ファーウェイEVの事故 動画転載したユーザーのアカウント削除される=中国

2024/04/22 更新: 2024/04/22

このほど、中国通信機器大手の華為(ファーウェイ)の新型EVフラグシップSUVの「AITO(アイト、問界) M9」による事故を捉えた動画をシェアしたネットユーザーのSNSアカウントが削除されたことがわかり、ネット上で物議を醸している。

「問題視」された動画は、今月11日に広東省掲陽市で撮影されたものだ。そこには、2人が載った電動バイクをはねた後、道路脇の木やフェンスなどにぶつけてなぎ倒して、そのまま河の中へ転落するSUV車の姿があった。動画につけられた文字によると、事故を起こした車は「AITO M9」だという。

2024年4月11日、広東省掲陽市で起きたファーウェイEV車「AITO M9」の事故。(SNSより)

(4月11日、広東省掲陽市で起きたファーウェイEV車「AITO M9」の事故)

 

動画が撮影された翌日(12日)、あるネットユーザーは「自分はこの動画をシェアしたがためにウェイボーアカウントを削除された」と明かした。このユーザーのもとには、ウェイボーから「あなたが投稿した動画に対し、ファーウェイから権利侵害の苦情が寄せられたため処理を行った」とする内容の通知が届いたという。
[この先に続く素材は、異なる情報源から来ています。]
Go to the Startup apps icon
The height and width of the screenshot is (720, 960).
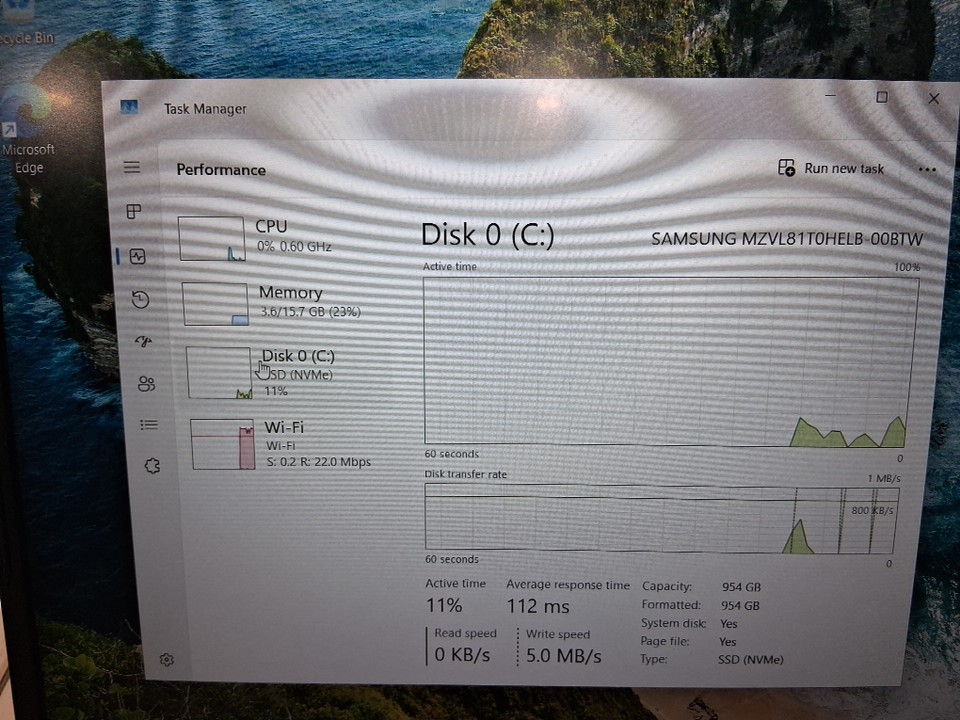click(x=143, y=342)
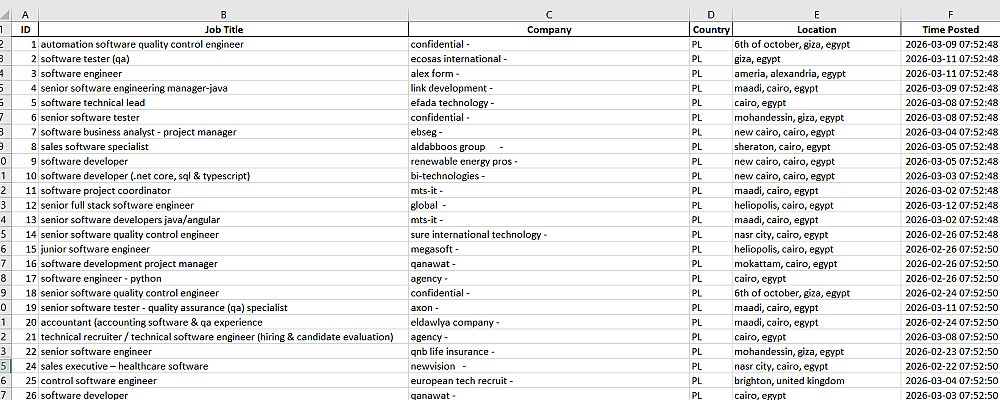Select column C header
Viewport: 1000px width, 400px height.
coord(549,14)
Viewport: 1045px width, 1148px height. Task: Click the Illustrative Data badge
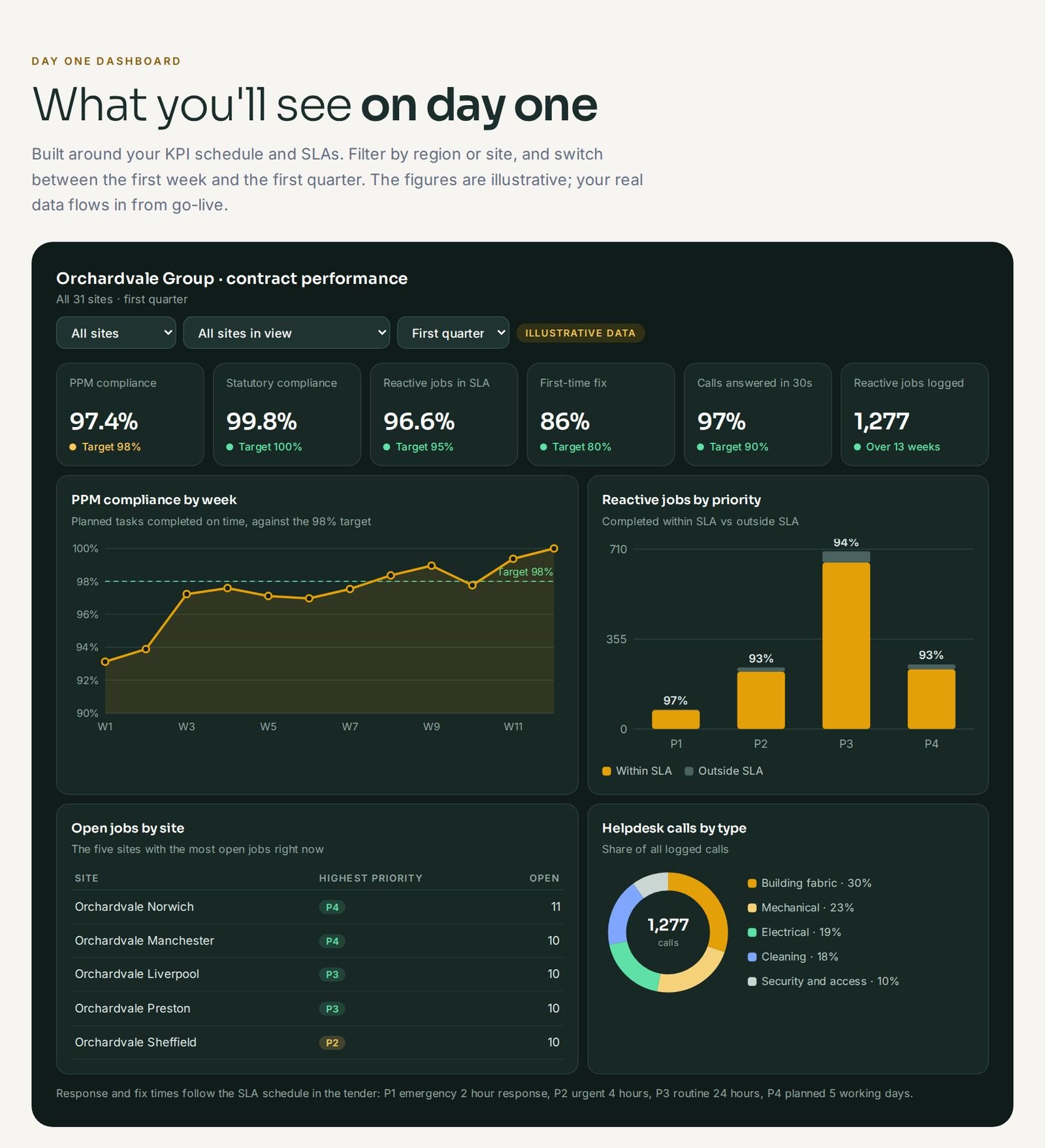[580, 333]

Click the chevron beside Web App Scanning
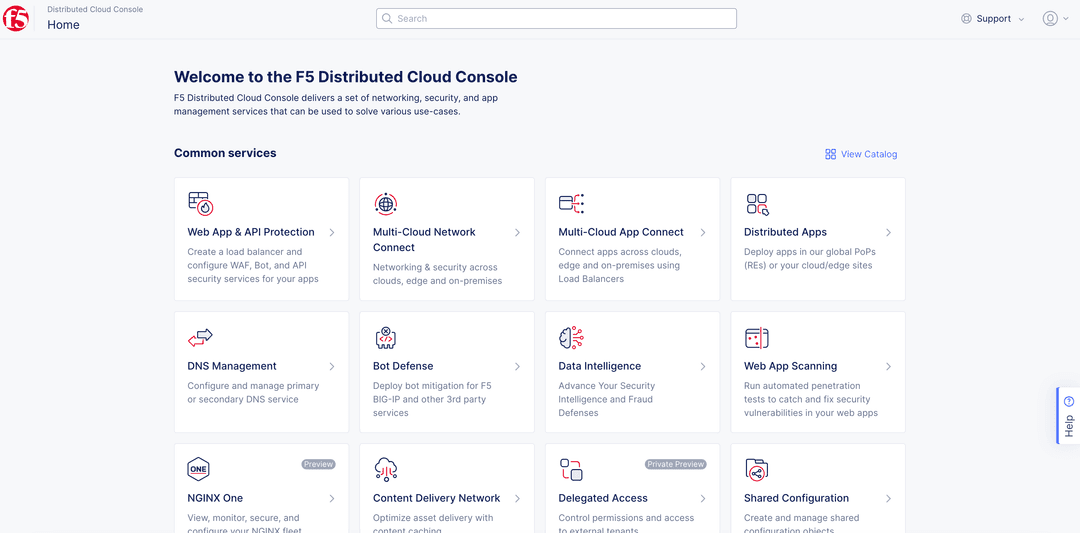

ファーウェイEV車「AITO M9」の事故動画をシェアしたネットユーザーのもとに届いたウェイボー(微博)からのお知らせ。「あなたが2024年4月12日に投稿した内容について、ファーウェイから権利侵害の苦情が寄せられたため処理を行った」とする内容。同ユーザーのウェイボーアカウントは削除された。(SNSより)

 

ファーウェイ側の行為をめぐり、SNSには「人為的な操作ミスによる事故なのか、それとも車の故障による事故なのか知らないが、ファーウェイが事故動画の封殺に乗り出したことからみて、車の故障による事故である可能性が限りなく高まってきた」と推測する声も少なくない。

ほかにも、「事故を起こしたのが米テスラであればネット上がその話題で埋め尽くされるだろう。しかし(中)国産ブランドだと口封じに遭うだけ」「愛国ブランドに文句言うのは違法だ」「たかが一企業だ、それでも人民の口を封じる力がある」といった嘆きの声が広がっている。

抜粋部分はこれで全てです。